L’étude des règles propres à l’initiation et au contrôle du mouvement des corps vivants est une discipline relativement récente si nous la comparons historiquement à l’étude mécanique du mouvement des solides pour lesquels la formalisation de principes fondamentaux fût proposée au XVIIème siècle par Newton. S’il a fallu attendre une période relativement récente pour voir apparaître des « équations du mouvement » en biologie, l’étude du mouvement biologique est elle, inscrite dans une longue histoire qui remonte probablement à la période de l’Egypte ancienne. En revanche, et si l’on doit à Fernel (XVIème siècle) la paternité du terme « physiologie» (la « science qui étudie les causes de l’action du corps »), ce n’est qu’à partir du début du XIXème siècle qu’émerge, dans sa forme actuelle, une physiologie du mouvement. En effet, c’est durant cette période que les bases de l’étude des déterminants structurels et fonctionnels du mouvement biologique ont été formulées dans le sens que nous connaissons aujourd’hui.

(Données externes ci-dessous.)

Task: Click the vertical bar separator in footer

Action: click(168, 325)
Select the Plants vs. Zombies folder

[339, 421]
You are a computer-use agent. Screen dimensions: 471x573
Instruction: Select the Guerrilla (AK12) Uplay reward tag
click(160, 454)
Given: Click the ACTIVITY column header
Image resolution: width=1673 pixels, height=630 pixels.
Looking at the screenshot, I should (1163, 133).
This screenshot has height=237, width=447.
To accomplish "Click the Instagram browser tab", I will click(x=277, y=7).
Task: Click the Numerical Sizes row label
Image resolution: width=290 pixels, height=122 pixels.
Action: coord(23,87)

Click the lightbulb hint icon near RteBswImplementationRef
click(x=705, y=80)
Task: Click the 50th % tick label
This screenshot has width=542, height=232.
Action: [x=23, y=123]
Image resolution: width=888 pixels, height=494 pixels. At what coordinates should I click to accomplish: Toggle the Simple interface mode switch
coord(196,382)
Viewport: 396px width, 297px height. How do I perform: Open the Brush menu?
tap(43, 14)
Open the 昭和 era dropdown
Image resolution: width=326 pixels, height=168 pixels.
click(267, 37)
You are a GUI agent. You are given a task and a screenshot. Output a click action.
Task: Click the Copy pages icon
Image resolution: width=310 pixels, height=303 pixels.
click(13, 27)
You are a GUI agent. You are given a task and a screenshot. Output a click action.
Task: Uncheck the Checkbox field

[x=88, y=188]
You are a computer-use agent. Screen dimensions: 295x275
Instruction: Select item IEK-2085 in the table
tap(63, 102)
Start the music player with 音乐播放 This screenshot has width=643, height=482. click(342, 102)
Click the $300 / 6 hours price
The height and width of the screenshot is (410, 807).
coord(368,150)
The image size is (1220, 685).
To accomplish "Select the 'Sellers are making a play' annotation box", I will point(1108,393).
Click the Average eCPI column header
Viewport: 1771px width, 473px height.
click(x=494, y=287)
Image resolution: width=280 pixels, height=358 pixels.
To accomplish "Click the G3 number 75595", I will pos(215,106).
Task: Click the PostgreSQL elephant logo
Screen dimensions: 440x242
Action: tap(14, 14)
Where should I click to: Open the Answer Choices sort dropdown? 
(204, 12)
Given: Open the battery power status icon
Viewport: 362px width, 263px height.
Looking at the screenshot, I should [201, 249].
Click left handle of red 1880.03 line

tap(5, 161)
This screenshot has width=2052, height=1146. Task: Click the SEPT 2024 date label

Un aperçu historique de la physiologie de la motricité
La compréhension de l’organisation fonctionnelle du système moteur repose sur l’identification de ses « agents ». Nous présenterons brièvement l’évolution des conceptions relatives aux rôles respectifs des nerfs, des muscles, des organes sensoriels pour aboutir à un schéma d’ensemble décrivant l’action intégrative du système nerveux central (SNC) dans lequel la contribution propre des centres spinaux, des régions corticales et cérébelleuses sera progressivement comprise et étudiée durant le XIXème siècle. Ainsi, nous décrirons l’évolution des concepts rendant compte de la nature et des propriétés de l’influx nerveux qui provoque la contraction musculaire. L’étude de la contribution de différents organes sensoriels à la perception du mouvement propre et du mouvement dans le monde environnant sera ensuite revue. Enfin, nous tenterons de compléter ce chapitre par une dernière partie dans laquelle nousreviendrons sur les développements conceptuels, associésaux découvertes expérimentales, relatifs à l’interaction dynamique entre l’ensemble des constituants du système moteur (structures nerveuses, spinales et supra-spinales, motoneurones, muscles…).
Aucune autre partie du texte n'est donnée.